Description of the task => Arrange the material as a JSON list of strings, one per line and skipping blank lines, starting at the line that contains "Given: Click the trash bin icon for 回收站" and stopping after the last line of the material. Leave the pictures out.

Given information =>
----------------
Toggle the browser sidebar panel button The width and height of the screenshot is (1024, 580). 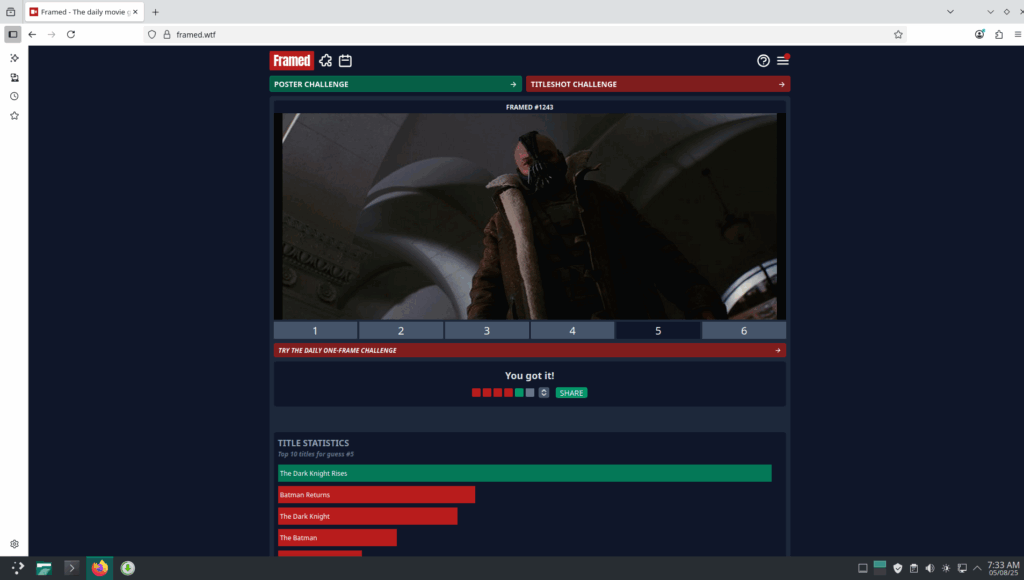point(13,34)
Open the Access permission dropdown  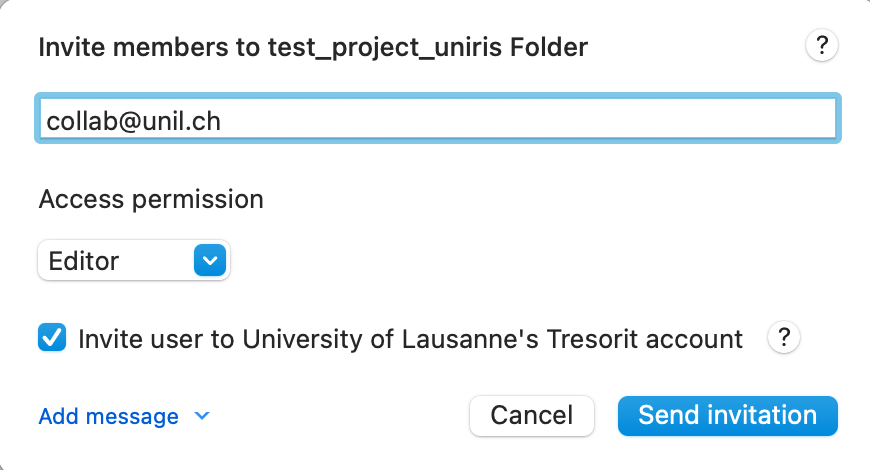134,261
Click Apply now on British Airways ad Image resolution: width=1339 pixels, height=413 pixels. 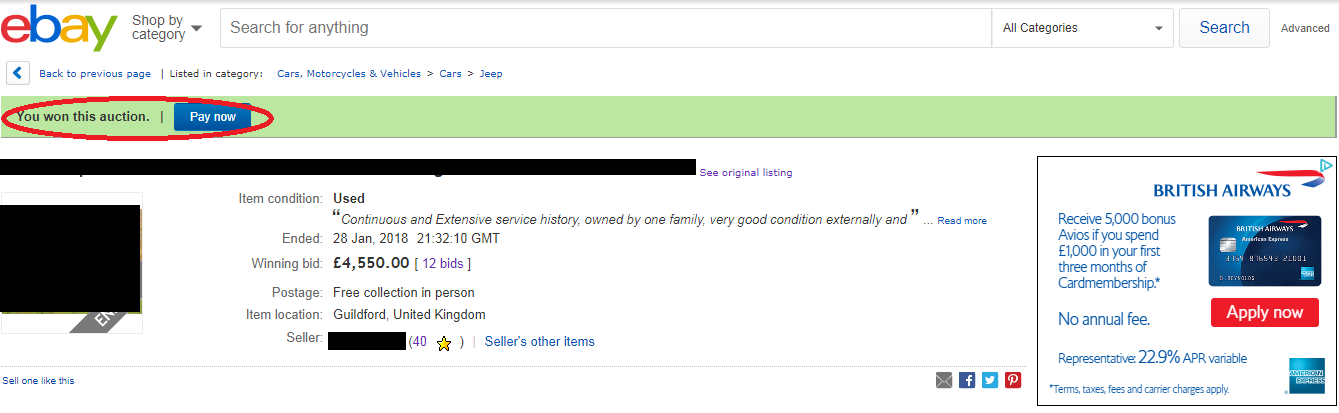point(1265,312)

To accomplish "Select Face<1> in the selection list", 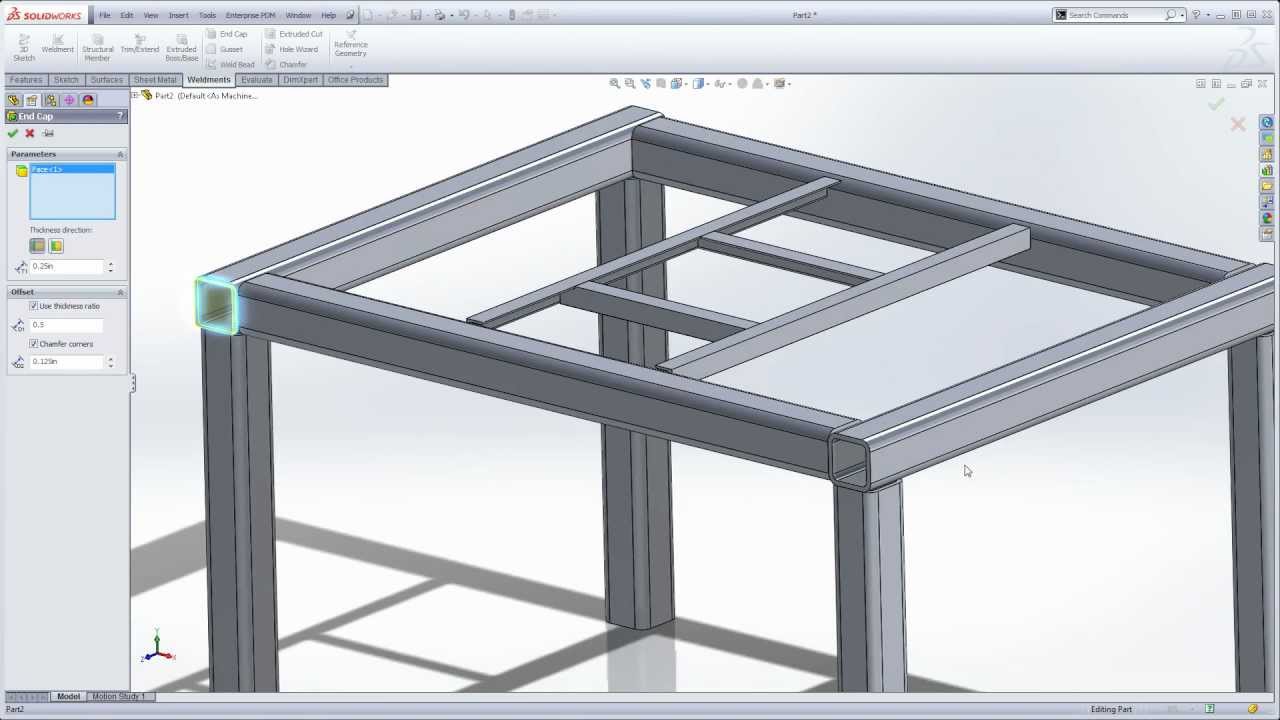I will 47,170.
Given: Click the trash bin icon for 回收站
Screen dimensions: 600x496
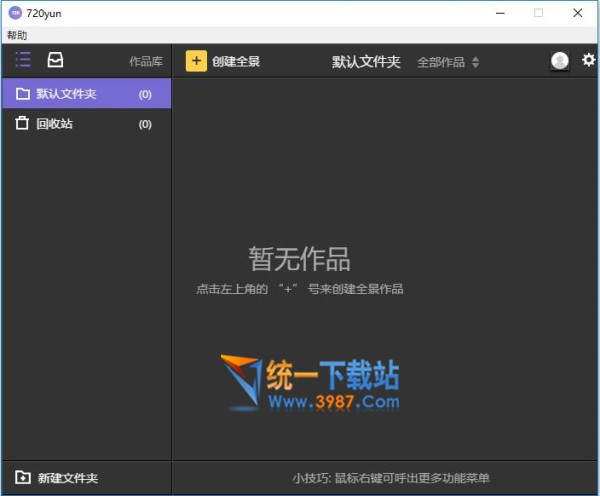Looking at the screenshot, I should click(22, 124).
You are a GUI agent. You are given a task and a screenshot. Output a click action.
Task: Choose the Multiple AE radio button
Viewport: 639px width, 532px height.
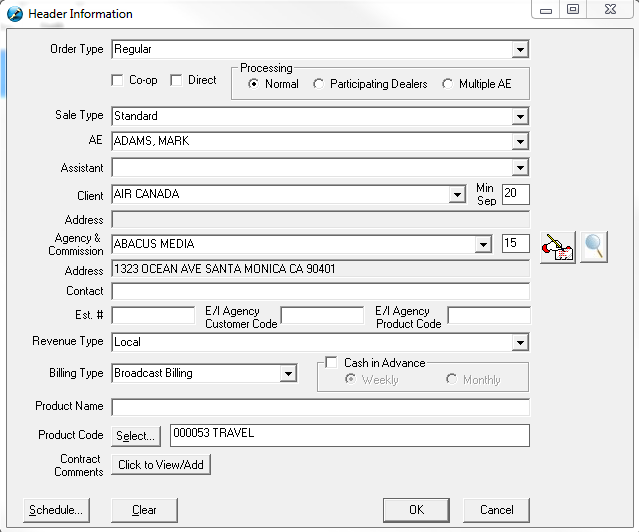point(447,84)
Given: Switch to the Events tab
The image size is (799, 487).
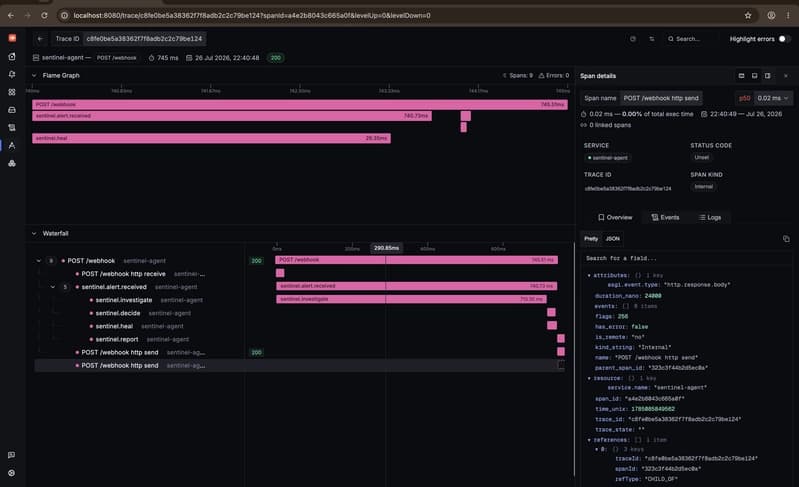Looking at the screenshot, I should 665,218.
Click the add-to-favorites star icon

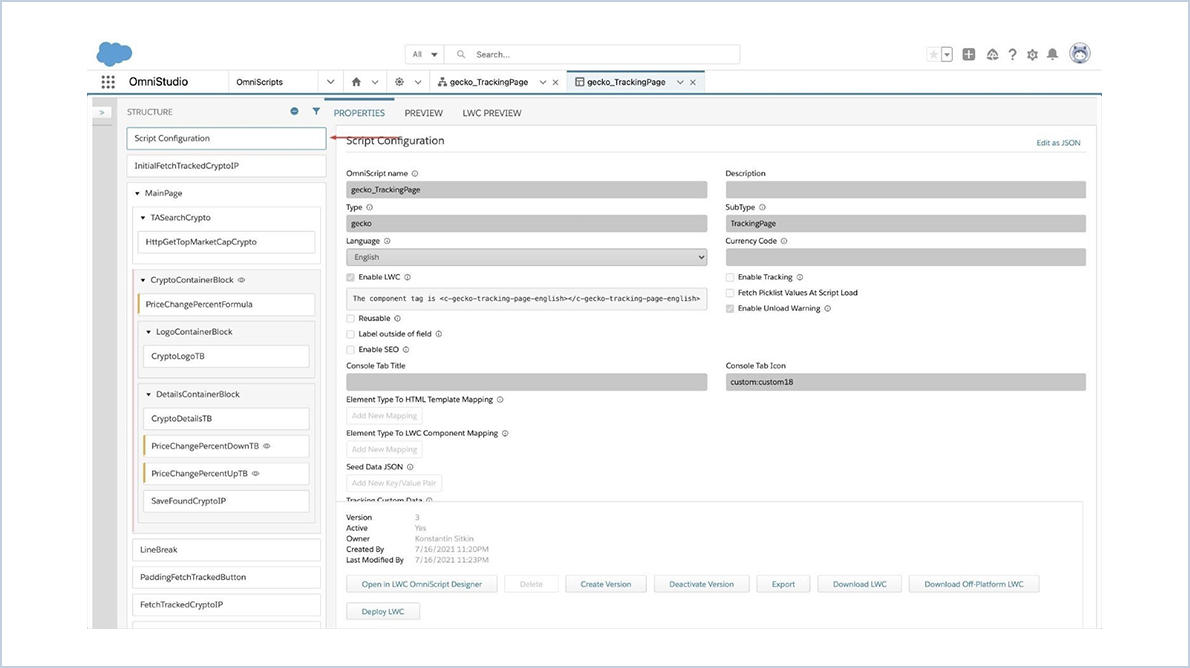[934, 54]
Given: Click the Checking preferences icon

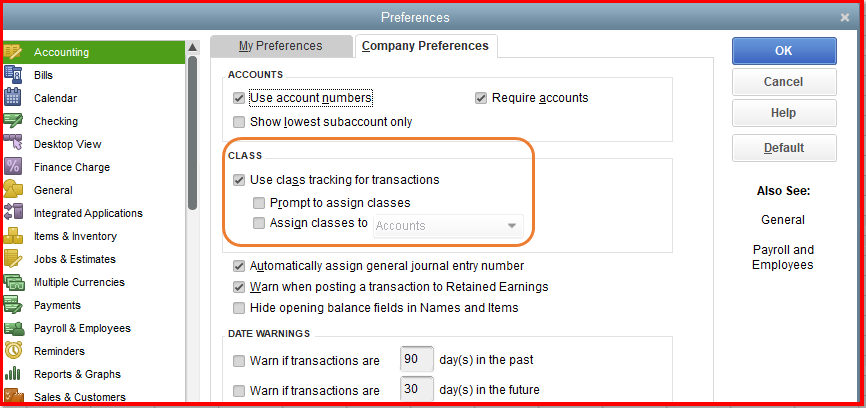Looking at the screenshot, I should (x=14, y=121).
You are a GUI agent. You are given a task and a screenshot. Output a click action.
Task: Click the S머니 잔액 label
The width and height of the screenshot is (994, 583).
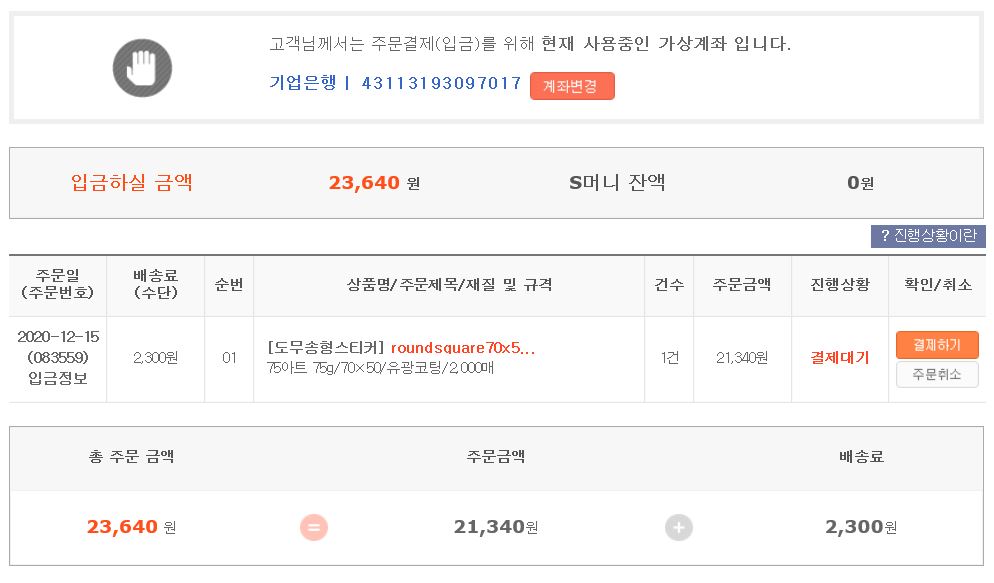617,182
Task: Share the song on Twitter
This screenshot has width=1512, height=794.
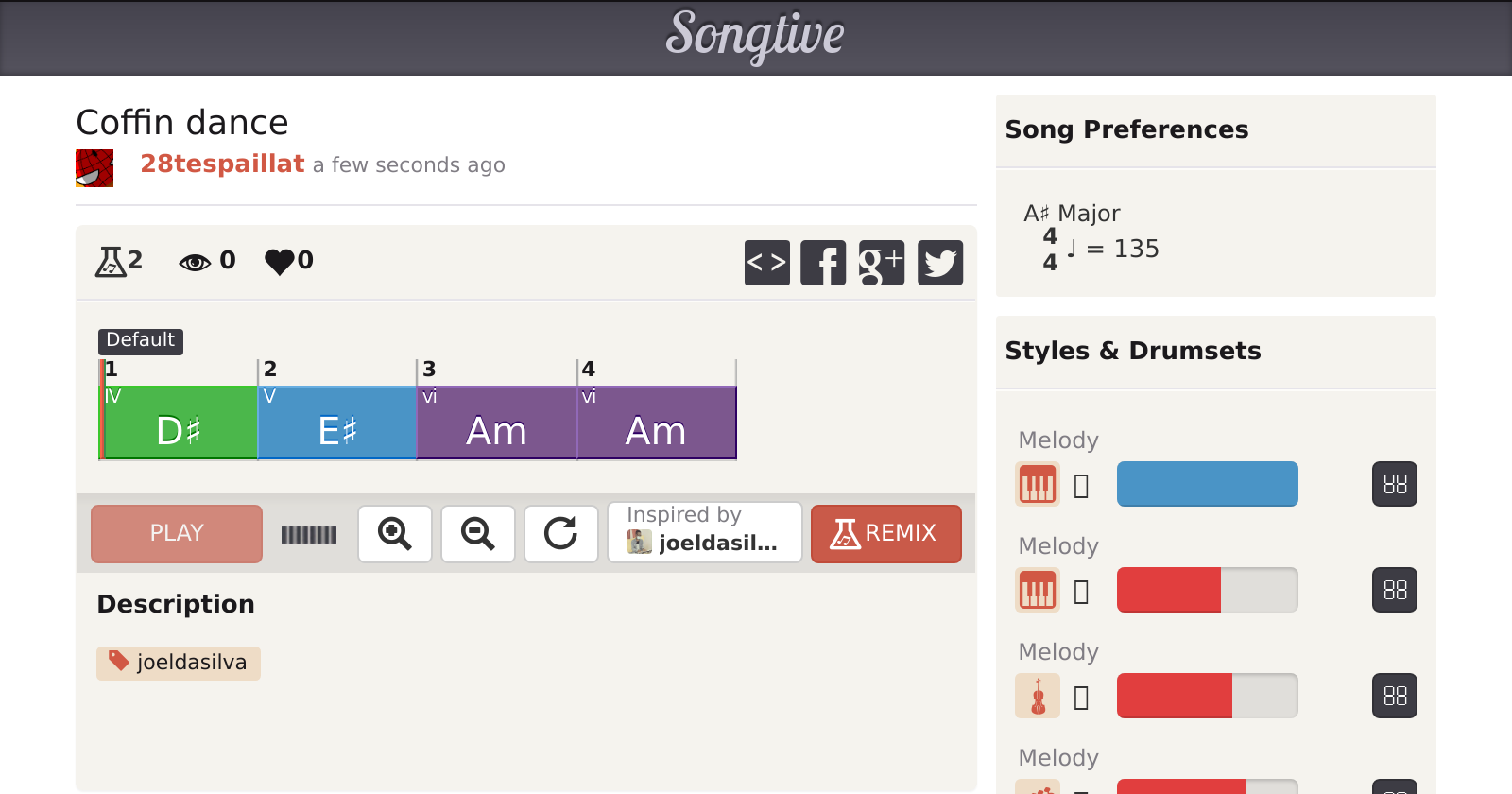Action: coord(939,263)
----------------
Complete answer =>
[
  "Given: Click the trash bin icon for 回收站",
  "Screen dimensions: 600x496",
  "Looking at the screenshot, I should click(22, 124).",
  "You are a GUI agent. You are given a task and a screenshot. Output a click action.",
  "Task: Choose the Multiple AE radio button",
  "Viewport: 639px width, 532px height.",
  "point(447,84)",
  "Given: Switch to the Events tab",
  "The image size is (799, 487).",
  "Looking at the screenshot, I should 665,218.",
  "Click the add-to-favorites star icon",
  "[934, 54]",
  "Given: Click the Checking preferences icon",
  "Looking at the screenshot, I should (x=14, y=121).",
  "You are a GUI agent. You are given a task and a screenshot. Output a click action.",
  "Task: Click the S머니 잔액 label",
  "The width and height of the screenshot is (994, 583).",
  "617,182",
  "Task: Share the song on Twitter",
  "This screenshot has width=1512, height=794.",
  "Action: coord(939,263)"
]